Selective recognition of bacterial phospholipids by antimicrobial peptides: Employing a host-guest-mediated competitive inhibition strategy.

The distinct phospholipid compositions of bacterial and mammalian cell membranes offer a promising target for the development of antimicrobial peptides (AMPs). However, distinguishing between the similarly charged anionic phospholipids-bacterial phosphatidylglycerol (PG) and mammalian phosphatidylserine (PS)-poses a significant challenge.

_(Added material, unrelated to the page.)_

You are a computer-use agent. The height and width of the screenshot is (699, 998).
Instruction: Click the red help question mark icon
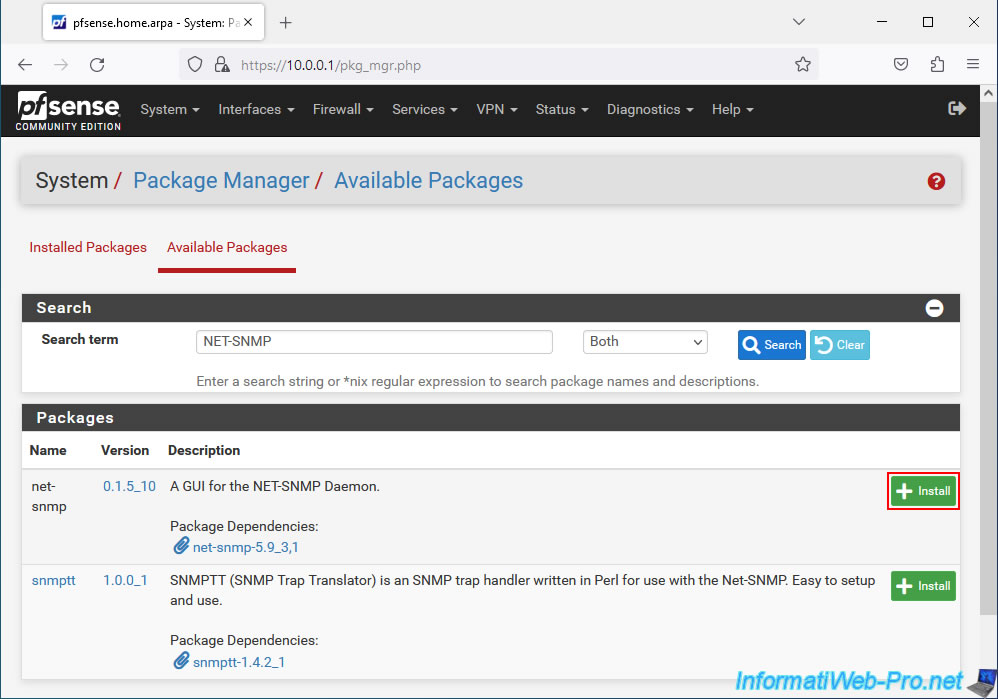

Here we introduce a competitive inhibition strategy that leverages host-guest interactions to enable AMPs to selectively recognize PG without engaging with PS. After analyzing the binding interactions of various radially amphiphilic AMPs (RAPs), host molecules, and phospholipids, we discovered that a RAP, named C6HO, exhibited a higher affinity for cucurbit[7]uril (CB[7]) compared to PS, yet a lower affinity than for PG. Consequently, CB[7] functions as a competitive inhibitor: by forming a complex with C6HO upon simple mixing, it prevents C6HO from interacting with PS. Notably, PG can outcompete CB[7] for binding to C6HO within the complex, leading to the aggregation of PG molecules and the subsequent disruption of membranes rich in PG. Furthermore, the competitive inhibitor CB[7] effectively neutralizes C6HO's cytotoxic effects on mammalian cells while preserving the antimicrobial potency of C6HO. In vivo experiments in a subcutaneous infection model demonstrated that CB[7] reduced both systemic and local toxicity of C6HO without compromising its antimicrobial efficacy. Our study presents a strategy for the specific recognition of bacterial phospholipids and the design of highly selective AMPs.